--- START ---
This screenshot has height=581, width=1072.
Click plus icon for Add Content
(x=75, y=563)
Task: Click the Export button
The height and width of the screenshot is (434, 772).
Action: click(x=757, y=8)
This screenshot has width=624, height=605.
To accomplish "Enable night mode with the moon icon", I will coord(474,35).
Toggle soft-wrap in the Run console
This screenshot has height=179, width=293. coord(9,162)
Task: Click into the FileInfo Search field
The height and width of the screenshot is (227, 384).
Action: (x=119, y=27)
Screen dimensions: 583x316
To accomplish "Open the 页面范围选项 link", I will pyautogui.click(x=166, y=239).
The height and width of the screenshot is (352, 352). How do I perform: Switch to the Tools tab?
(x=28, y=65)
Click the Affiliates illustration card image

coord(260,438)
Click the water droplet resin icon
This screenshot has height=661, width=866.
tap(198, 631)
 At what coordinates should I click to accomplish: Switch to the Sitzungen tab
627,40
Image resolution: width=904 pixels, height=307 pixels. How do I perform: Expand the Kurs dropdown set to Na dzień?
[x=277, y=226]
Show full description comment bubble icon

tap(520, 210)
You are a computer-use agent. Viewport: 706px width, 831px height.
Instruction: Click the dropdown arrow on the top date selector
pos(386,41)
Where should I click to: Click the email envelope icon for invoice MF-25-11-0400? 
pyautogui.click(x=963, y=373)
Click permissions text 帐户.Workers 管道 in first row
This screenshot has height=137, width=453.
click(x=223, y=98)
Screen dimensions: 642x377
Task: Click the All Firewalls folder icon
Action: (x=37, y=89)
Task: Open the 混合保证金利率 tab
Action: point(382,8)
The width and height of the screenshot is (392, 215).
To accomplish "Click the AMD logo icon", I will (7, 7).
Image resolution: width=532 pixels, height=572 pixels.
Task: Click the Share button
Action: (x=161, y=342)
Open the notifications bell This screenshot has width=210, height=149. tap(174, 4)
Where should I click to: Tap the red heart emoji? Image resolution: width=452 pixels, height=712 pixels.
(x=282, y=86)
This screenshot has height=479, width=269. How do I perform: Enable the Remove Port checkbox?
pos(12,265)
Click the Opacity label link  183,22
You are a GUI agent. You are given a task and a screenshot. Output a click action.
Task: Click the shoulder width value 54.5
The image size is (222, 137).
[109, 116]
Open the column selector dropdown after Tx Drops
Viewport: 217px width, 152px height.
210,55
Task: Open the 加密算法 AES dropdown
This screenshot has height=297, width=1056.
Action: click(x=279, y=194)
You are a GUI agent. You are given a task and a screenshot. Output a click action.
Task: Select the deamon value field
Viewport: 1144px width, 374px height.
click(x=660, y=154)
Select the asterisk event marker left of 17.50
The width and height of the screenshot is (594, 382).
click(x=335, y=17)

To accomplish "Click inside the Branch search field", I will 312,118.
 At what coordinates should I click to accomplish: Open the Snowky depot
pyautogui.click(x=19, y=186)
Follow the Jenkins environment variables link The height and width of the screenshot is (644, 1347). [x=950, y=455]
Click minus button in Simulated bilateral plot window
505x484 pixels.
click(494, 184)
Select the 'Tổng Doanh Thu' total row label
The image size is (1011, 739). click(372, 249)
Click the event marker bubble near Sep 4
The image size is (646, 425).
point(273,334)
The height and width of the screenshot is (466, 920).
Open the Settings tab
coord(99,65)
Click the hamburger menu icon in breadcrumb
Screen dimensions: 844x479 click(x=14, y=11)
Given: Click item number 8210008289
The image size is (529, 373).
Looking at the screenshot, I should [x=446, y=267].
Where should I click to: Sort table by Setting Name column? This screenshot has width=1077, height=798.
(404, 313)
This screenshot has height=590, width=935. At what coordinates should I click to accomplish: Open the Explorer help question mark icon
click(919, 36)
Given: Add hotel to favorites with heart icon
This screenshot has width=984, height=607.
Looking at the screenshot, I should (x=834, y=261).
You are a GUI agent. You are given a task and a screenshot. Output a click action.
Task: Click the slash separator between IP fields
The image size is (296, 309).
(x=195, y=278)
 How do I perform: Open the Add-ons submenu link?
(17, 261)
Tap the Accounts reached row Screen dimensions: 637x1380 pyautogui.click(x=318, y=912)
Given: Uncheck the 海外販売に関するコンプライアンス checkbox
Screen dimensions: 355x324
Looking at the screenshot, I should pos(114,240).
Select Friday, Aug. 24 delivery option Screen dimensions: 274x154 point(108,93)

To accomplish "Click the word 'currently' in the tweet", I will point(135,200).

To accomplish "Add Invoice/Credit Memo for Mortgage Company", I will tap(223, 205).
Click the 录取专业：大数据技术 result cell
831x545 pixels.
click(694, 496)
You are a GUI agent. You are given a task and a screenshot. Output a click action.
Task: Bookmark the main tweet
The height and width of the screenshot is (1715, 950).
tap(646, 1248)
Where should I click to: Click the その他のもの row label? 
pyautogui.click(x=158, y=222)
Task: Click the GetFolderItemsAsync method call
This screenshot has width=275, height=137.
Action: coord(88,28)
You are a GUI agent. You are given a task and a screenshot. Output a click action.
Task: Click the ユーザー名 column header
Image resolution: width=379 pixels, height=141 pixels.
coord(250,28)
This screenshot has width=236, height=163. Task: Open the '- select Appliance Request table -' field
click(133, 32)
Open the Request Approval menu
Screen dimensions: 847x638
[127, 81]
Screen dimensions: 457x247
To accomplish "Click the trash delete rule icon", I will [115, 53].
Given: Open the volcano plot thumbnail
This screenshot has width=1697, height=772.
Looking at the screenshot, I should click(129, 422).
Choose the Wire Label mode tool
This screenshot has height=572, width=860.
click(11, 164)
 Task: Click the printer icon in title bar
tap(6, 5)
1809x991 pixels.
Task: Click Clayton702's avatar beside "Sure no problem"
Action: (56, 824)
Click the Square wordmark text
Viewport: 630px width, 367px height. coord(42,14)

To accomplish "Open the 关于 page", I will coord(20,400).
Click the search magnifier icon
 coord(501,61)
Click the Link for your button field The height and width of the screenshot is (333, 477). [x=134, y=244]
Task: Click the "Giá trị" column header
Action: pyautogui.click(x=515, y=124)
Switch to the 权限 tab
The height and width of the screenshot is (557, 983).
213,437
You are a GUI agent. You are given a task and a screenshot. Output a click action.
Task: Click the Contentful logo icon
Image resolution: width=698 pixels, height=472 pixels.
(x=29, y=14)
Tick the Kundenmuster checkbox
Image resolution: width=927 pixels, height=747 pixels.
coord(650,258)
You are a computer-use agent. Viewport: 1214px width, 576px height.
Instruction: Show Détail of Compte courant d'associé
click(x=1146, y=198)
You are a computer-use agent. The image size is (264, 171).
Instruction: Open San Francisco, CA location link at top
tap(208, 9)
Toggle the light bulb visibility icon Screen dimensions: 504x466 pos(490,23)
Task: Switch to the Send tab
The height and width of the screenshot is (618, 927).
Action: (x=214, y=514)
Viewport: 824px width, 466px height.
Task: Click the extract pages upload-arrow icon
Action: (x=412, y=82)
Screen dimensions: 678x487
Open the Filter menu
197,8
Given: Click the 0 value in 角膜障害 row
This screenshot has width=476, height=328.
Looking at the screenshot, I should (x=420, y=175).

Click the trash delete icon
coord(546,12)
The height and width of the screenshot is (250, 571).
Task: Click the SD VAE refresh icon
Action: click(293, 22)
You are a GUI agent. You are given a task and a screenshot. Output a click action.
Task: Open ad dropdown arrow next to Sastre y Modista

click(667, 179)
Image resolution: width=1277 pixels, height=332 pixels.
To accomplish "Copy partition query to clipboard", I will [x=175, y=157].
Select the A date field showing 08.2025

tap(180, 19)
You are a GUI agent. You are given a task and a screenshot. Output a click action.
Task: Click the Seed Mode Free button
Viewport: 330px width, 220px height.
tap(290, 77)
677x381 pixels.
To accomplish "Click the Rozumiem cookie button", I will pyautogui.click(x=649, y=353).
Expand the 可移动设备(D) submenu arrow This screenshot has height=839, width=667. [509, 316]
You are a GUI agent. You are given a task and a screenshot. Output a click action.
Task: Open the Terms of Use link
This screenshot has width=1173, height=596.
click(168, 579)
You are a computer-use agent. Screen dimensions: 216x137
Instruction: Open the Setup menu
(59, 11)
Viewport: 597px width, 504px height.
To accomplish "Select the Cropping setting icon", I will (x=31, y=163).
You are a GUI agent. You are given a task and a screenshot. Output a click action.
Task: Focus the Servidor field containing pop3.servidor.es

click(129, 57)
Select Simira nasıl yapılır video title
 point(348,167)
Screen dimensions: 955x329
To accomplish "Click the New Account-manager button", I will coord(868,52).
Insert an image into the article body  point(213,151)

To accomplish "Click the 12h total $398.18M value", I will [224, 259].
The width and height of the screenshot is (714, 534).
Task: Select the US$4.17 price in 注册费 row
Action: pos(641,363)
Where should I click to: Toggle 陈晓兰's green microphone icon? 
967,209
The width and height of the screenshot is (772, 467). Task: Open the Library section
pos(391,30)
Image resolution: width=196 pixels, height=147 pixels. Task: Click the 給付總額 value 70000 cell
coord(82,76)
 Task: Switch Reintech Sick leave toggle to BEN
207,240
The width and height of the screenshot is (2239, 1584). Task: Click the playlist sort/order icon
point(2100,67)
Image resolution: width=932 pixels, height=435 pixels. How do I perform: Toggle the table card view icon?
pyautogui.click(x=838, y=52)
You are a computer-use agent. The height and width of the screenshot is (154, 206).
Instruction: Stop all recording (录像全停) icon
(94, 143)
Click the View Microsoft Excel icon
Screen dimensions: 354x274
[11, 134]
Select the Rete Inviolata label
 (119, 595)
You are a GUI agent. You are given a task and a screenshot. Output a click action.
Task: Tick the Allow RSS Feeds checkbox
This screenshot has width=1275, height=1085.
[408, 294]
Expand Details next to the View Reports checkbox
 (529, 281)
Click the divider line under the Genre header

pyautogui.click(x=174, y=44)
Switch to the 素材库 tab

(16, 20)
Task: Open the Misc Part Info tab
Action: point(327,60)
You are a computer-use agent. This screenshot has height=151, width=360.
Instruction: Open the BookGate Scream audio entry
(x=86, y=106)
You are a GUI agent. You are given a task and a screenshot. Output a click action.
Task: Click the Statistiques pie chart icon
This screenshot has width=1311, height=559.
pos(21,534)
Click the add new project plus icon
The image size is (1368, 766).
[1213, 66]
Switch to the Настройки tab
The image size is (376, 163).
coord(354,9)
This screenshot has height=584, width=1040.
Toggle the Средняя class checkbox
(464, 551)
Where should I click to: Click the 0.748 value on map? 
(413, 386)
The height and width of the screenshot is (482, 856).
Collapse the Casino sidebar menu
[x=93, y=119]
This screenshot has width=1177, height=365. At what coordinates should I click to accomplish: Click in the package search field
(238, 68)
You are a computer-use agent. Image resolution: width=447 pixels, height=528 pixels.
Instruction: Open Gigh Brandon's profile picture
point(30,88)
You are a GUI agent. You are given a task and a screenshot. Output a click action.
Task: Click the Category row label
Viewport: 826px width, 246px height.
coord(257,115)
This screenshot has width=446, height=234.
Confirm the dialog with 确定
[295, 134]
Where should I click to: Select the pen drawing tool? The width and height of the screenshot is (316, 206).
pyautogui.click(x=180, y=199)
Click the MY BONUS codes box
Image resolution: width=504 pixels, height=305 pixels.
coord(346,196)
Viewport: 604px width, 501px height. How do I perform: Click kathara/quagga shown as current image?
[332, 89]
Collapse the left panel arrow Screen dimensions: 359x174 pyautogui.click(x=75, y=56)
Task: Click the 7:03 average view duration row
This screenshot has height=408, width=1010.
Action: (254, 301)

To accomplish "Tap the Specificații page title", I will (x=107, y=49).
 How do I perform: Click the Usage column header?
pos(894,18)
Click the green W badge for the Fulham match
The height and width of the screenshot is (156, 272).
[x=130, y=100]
--- END ---
__Your task__
For this exercise, please output exactly the lines above starting at the line with "Viewport: 217px width, 152px height." and ending at the line with "Given: Click item number 8210008289", ends included.

__Solution to this task__
Viewport: 217px width, 152px height.
210,55
Task: Open the 加密算法 AES dropdown
This screenshot has height=297, width=1056.
Action: click(x=279, y=194)
You are a GUI agent. You are given a task and a screenshot. Output a click action.
Task: Select the deamon value field
Viewport: 1144px width, 374px height.
click(x=660, y=154)
Select the asterisk event marker left of 17.50
The width and height of the screenshot is (594, 382).
click(x=335, y=17)

To accomplish "Click inside the Branch search field", I will 312,118.
 At what coordinates should I click to accomplish: Open the Snowky depot
pyautogui.click(x=19, y=186)
Follow the Jenkins environment variables link The height and width of the screenshot is (644, 1347). [x=950, y=455]
Click minus button in Simulated bilateral plot window
505x484 pixels.
click(494, 184)
Select the 'Tổng Doanh Thu' total row label
The image size is (1011, 739). click(372, 249)
Click the event marker bubble near Sep 4
The image size is (646, 425).
point(273,334)
The height and width of the screenshot is (466, 920).
Open the Settings tab
coord(99,65)
Click the hamburger menu icon in breadcrumb
Screen dimensions: 844x479 click(x=14, y=11)
Given: Click item number 8210008289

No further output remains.